Comparing self-reported measures of diabetes care with similar measures from a chart audit in a well-defined population.


The objective of this study was to compare self-reported measures of diabetes care with measures derived from medical records in a well-defined population. Diabetes measures were collected through a 1997 Behavioral Risk Factor Surveillance System telephone survey of American Indians living on or near 7 Montana reservations (N = 398) and were compared with data collected from charts of a systematic sample of American Indians with diabetes seen in 1997 at Indian Health Service (IHS) facilities.

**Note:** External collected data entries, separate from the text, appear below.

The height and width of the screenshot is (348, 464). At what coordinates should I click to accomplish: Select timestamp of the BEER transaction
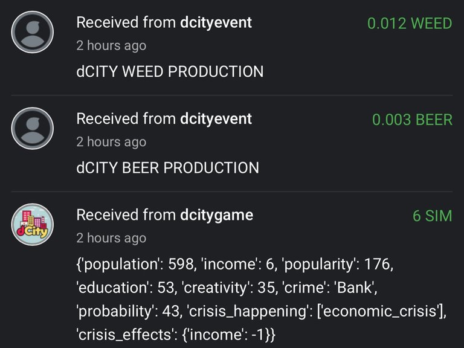click(111, 142)
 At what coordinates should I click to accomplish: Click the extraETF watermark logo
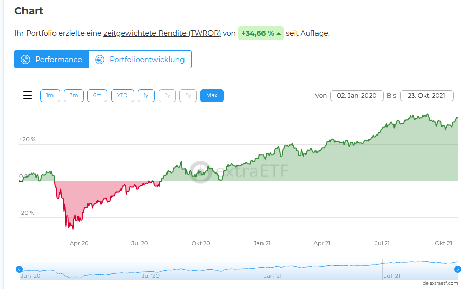pyautogui.click(x=200, y=171)
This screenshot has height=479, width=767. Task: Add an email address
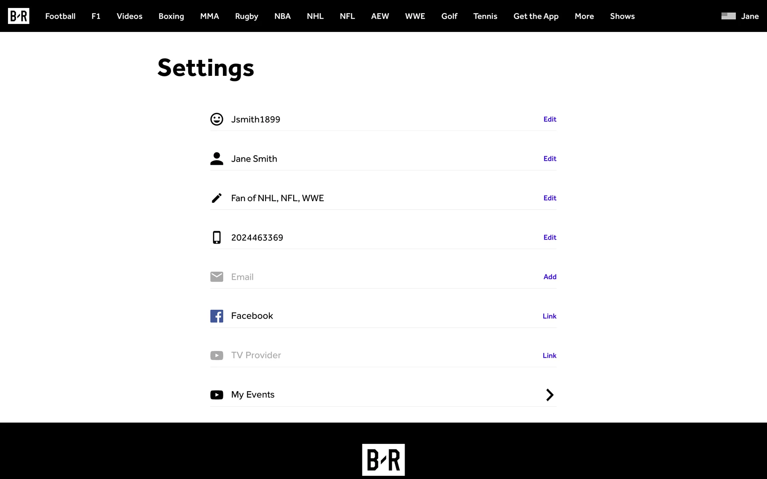[550, 277]
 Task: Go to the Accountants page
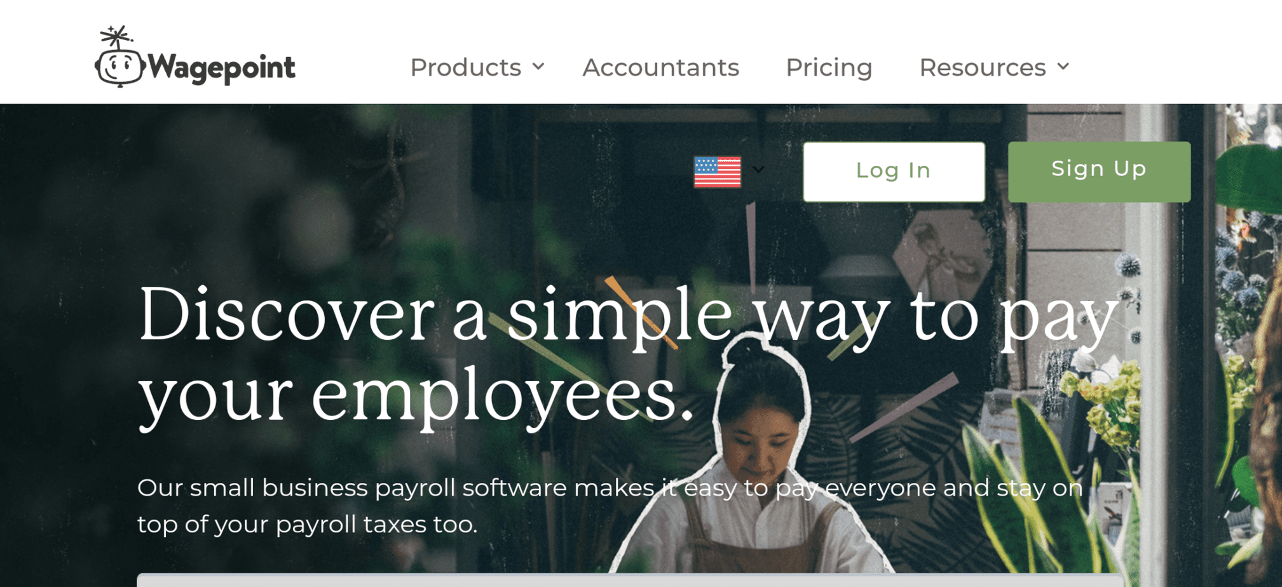point(661,67)
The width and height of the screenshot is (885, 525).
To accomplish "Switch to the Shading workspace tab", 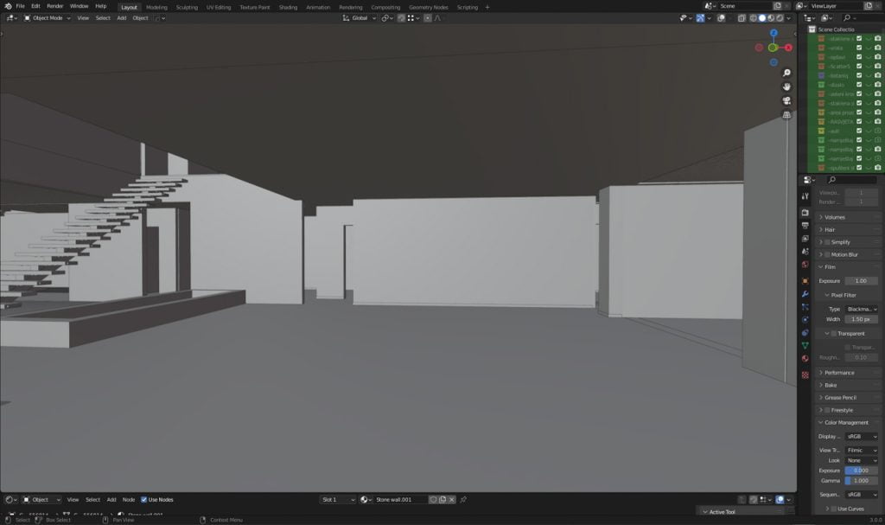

Survey respondents were more likely to report a duration of diabetes > or = 10 years (44 vs 31%), annual dilated retinal exam (75 vs 59%), and an influenza immunization in the past year (73 vs 57%) compared with estimates from the chart audit. Estimates of pneumococcal immunization (88 vs 42%), annual cholesterol screening (86 vs 69%), and overweight, based on body mass index (67 vs 50%), were significantly higher from the chart audit. No significant differences were found between the survey respondents and the chart audit data for annual foot exams (65 vs 61%), annual blood pressure checks (98 vs 93%), high cholesterol (35 vs 41%), and high blood pressure (54 vs 64%). These findings suggest that self-reported data may over and underestimate specific measures of diabetes care.